# Task item:
The entire listing below must be written out word for word.

____

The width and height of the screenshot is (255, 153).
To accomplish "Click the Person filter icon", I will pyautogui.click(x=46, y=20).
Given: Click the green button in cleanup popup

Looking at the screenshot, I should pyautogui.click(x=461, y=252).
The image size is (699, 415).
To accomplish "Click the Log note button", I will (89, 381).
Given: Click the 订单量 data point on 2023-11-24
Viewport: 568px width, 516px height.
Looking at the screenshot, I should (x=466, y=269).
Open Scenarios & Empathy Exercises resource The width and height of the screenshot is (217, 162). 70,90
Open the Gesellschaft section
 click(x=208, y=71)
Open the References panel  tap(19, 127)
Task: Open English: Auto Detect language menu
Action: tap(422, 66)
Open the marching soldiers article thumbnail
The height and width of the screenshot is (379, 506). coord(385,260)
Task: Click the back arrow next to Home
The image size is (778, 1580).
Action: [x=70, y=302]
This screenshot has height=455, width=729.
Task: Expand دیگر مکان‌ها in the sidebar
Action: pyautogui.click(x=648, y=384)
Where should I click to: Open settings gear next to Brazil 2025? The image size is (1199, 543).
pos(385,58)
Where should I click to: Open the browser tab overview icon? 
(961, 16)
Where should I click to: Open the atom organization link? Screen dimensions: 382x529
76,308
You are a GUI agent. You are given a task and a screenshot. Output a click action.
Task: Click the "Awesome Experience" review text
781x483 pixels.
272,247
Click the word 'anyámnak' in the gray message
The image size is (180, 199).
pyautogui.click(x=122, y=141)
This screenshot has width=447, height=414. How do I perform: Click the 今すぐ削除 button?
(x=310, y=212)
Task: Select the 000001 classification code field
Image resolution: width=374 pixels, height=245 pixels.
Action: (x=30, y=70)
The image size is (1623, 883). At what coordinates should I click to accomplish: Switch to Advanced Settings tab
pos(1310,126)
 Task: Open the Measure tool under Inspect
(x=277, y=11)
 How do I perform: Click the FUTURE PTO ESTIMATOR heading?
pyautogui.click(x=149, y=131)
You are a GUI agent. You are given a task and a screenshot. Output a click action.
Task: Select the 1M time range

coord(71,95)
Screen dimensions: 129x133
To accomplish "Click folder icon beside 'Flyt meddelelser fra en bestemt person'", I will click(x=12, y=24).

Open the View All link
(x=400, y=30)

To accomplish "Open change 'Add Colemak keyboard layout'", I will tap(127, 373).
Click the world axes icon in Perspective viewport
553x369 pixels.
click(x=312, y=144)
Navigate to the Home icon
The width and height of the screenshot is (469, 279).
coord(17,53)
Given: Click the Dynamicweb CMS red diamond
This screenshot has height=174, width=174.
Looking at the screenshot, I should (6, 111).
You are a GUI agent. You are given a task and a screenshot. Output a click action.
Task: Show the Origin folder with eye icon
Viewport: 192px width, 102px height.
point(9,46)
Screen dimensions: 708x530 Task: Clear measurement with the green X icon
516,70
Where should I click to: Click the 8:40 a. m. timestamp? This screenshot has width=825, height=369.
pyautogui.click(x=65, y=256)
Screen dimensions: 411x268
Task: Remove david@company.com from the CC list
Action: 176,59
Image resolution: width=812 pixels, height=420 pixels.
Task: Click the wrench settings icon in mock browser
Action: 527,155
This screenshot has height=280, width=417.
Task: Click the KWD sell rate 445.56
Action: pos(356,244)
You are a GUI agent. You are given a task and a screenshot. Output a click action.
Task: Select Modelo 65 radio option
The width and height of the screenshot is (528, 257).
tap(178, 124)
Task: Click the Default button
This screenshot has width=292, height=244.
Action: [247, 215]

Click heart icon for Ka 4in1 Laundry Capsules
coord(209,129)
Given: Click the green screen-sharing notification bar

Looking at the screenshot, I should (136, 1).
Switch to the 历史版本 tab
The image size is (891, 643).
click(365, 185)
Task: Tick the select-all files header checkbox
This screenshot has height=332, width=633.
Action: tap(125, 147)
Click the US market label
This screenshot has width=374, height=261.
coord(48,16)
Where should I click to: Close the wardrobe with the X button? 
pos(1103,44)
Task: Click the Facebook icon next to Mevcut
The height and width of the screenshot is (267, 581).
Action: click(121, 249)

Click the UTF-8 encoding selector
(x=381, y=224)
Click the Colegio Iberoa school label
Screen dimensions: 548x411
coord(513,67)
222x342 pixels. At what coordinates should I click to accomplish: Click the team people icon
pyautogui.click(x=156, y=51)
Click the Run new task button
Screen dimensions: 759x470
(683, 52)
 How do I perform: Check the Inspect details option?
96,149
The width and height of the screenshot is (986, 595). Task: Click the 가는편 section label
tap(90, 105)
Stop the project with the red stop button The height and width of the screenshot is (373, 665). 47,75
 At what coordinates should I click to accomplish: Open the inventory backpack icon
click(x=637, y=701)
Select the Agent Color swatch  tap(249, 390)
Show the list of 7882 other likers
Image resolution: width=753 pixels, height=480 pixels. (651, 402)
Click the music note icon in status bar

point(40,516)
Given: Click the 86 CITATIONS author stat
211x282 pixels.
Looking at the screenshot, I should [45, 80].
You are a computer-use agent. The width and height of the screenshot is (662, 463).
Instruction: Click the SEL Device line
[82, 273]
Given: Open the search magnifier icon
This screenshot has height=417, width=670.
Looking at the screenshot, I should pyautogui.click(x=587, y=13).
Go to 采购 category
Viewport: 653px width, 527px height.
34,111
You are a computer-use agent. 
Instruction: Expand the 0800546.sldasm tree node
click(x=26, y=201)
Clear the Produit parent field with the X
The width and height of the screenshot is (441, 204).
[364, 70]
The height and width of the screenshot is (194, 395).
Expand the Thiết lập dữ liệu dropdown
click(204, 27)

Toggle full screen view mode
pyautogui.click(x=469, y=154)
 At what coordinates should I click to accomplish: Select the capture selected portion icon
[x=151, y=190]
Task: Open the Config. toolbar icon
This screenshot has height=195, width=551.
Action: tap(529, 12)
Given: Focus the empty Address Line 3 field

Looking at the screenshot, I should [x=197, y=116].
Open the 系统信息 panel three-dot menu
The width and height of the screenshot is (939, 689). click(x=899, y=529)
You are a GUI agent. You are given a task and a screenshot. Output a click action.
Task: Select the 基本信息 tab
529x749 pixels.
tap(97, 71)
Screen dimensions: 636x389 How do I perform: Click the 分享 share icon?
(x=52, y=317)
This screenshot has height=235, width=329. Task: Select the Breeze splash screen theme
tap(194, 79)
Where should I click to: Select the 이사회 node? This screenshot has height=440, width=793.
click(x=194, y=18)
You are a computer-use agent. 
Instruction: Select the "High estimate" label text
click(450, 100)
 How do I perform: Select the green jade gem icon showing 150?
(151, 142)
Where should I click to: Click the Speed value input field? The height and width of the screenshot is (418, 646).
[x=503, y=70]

____

# Answer section:
The width and height of the screenshot is (255, 153).
To accomplish "Click the Person filter icon", I will pyautogui.click(x=46, y=20).
Given: Click the green button in cleanup popup

Looking at the screenshot, I should pyautogui.click(x=461, y=252).
The image size is (699, 415).
To accomplish "Click the Log note button", I will (89, 381).
Given: Click the 订单量 data point on 2023-11-24
Viewport: 568px width, 516px height.
Looking at the screenshot, I should (x=466, y=269).
Open Scenarios & Empathy Exercises resource The width and height of the screenshot is (217, 162). 70,90
Open the Gesellschaft section
 click(x=208, y=71)
Open the References panel  tap(19, 127)
Task: Open English: Auto Detect language menu
Action: tap(422, 66)
Open the marching soldiers article thumbnail
The height and width of the screenshot is (379, 506). coord(385,260)
Task: Click the back arrow next to Home
The image size is (778, 1580).
Action: [x=70, y=302]
This screenshot has height=455, width=729.
Task: Expand دیگر مکان‌ها in the sidebar
Action: pyautogui.click(x=648, y=384)
Where should I click to: Open settings gear next to Brazil 2025? The image size is (1199, 543).
pos(385,58)
Where should I click to: Open the browser tab overview icon? 
(961, 16)
Where should I click to: Open the atom organization link? Screen dimensions: 382x529
76,308
You are a GUI agent. You are given a task and a screenshot. Output a click action.
Task: Click the "Awesome Experience" review text
781x483 pixels.
272,247
Click the word 'anyámnak' in the gray message
The image size is (180, 199).
pyautogui.click(x=122, y=141)
This screenshot has width=447, height=414. How do I perform: Click the 今すぐ削除 button?
(x=310, y=212)
Task: Select the 000001 classification code field
Image resolution: width=374 pixels, height=245 pixels.
Action: (x=30, y=70)
The image size is (1623, 883). At what coordinates should I click to accomplish: Switch to Advanced Settings tab
pos(1310,126)
 Task: Open the Measure tool under Inspect
(x=277, y=11)
 How do I perform: Click the FUTURE PTO ESTIMATOR heading?
pyautogui.click(x=149, y=131)
You are a GUI agent. You are given a task and a screenshot. Output a click action.
Task: Select the 1M time range

coord(71,95)
Screen dimensions: 129x133
To accomplish "Click folder icon beside 'Flyt meddelelser fra en bestemt person'", I will click(x=12, y=24).

Open the View All link
(x=400, y=30)

To accomplish "Open change 'Add Colemak keyboard layout'", I will tap(127, 373).
Click the world axes icon in Perspective viewport
553x369 pixels.
click(x=312, y=144)
Navigate to the Home icon
The width and height of the screenshot is (469, 279).
coord(17,53)
Given: Click the Dynamicweb CMS red diamond
This screenshot has height=174, width=174.
Looking at the screenshot, I should (6, 111).
You are a GUI agent. You are given a task and a screenshot. Output a click action.
Task: Show the Origin folder with eye icon
Viewport: 192px width, 102px height.
point(9,46)
Screen dimensions: 708x530 Task: Clear measurement with the green X icon
516,70
Where should I click to: Click the 8:40 a. m. timestamp? This screenshot has width=825, height=369.
pyautogui.click(x=65, y=256)
Screen dimensions: 411x268
Task: Remove david@company.com from the CC list
Action: 176,59
Image resolution: width=812 pixels, height=420 pixels.
Task: Click the wrench settings icon in mock browser
Action: 527,155
This screenshot has height=280, width=417.
Task: Click the KWD sell rate 445.56
Action: pos(356,244)
You are a GUI agent. You are given a task and a screenshot. Output a click action.
Task: Select Modelo 65 radio option
The width and height of the screenshot is (528, 257).
tap(178, 124)
Task: Click the Default button
This screenshot has width=292, height=244.
Action: [247, 215]

Click heart icon for Ka 4in1 Laundry Capsules
coord(209,129)
Given: Click the green screen-sharing notification bar

Looking at the screenshot, I should (136, 1).
Switch to the 历史版本 tab
The image size is (891, 643).
click(365, 185)
Task: Tick the select-all files header checkbox
This screenshot has height=332, width=633.
Action: tap(125, 147)
Click the US market label
This screenshot has width=374, height=261.
coord(48,16)
Where should I click to: Close the wardrobe with the X button? 
pos(1103,44)
Task: Click the Facebook icon next to Mevcut
The height and width of the screenshot is (267, 581).
Action: click(121, 249)

Click the UTF-8 encoding selector
(x=381, y=224)
Click the Colegio Iberoa school label
Screen dimensions: 548x411
coord(513,67)
222x342 pixels. At what coordinates should I click to accomplish: Click the team people icon
pyautogui.click(x=156, y=51)
Click the Run new task button
Screen dimensions: 759x470
(683, 52)
 How do I perform: Check the Inspect details option?
96,149
The width and height of the screenshot is (986, 595). Task: Click the 가는편 section label
tap(90, 105)
Stop the project with the red stop button The height and width of the screenshot is (373, 665). 47,75
 At what coordinates should I click to accomplish: Open the inventory backpack icon
click(x=637, y=701)
Select the Agent Color swatch  tap(249, 390)
Show the list of 7882 other likers
Image resolution: width=753 pixels, height=480 pixels. (651, 402)
Click the music note icon in status bar

point(40,516)
Given: Click the 86 CITATIONS author stat
211x282 pixels.
Looking at the screenshot, I should [45, 80].
You are a computer-use agent. The width and height of the screenshot is (662, 463).
Instruction: Click the SEL Device line
[82, 273]
Given: Open the search magnifier icon
This screenshot has height=417, width=670.
Looking at the screenshot, I should pyautogui.click(x=587, y=13).
Go to 采购 category
Viewport: 653px width, 527px height.
34,111
You are a computer-use agent. 
Instruction: Expand the 0800546.sldasm tree node
click(x=26, y=201)
Clear the Produit parent field with the X
The width and height of the screenshot is (441, 204).
[364, 70]
The height and width of the screenshot is (194, 395).
Expand the Thiết lập dữ liệu dropdown
click(204, 27)

Toggle full screen view mode
pyautogui.click(x=469, y=154)
 At what coordinates should I click to accomplish: Select the capture selected portion icon
[x=151, y=190]
Task: Open the Config. toolbar icon
This screenshot has height=195, width=551.
Action: tap(529, 12)
Given: Focus the empty Address Line 3 field

Looking at the screenshot, I should [x=197, y=116].
Open the 系统信息 panel three-dot menu
The width and height of the screenshot is (939, 689). click(x=899, y=529)
You are a GUI agent. You are given a task and a screenshot. Output a click action.
Task: Select the 基本信息 tab
529x749 pixels.
tap(97, 71)
Screen dimensions: 636x389 How do I perform: Click the 分享 share icon?
(x=52, y=317)
This screenshot has height=235, width=329. Task: Select the Breeze splash screen theme
tap(194, 79)
Where should I click to: Select the 이사회 node? This screenshot has height=440, width=793.
click(x=194, y=18)
You are a computer-use agent. 
Instruction: Select the "High estimate" label text
click(450, 100)
 How do I perform: Select the green jade gem icon showing 150?
(151, 142)
Where should I click to: Click the Speed value input field? The height and width of the screenshot is (418, 646).
[x=503, y=70]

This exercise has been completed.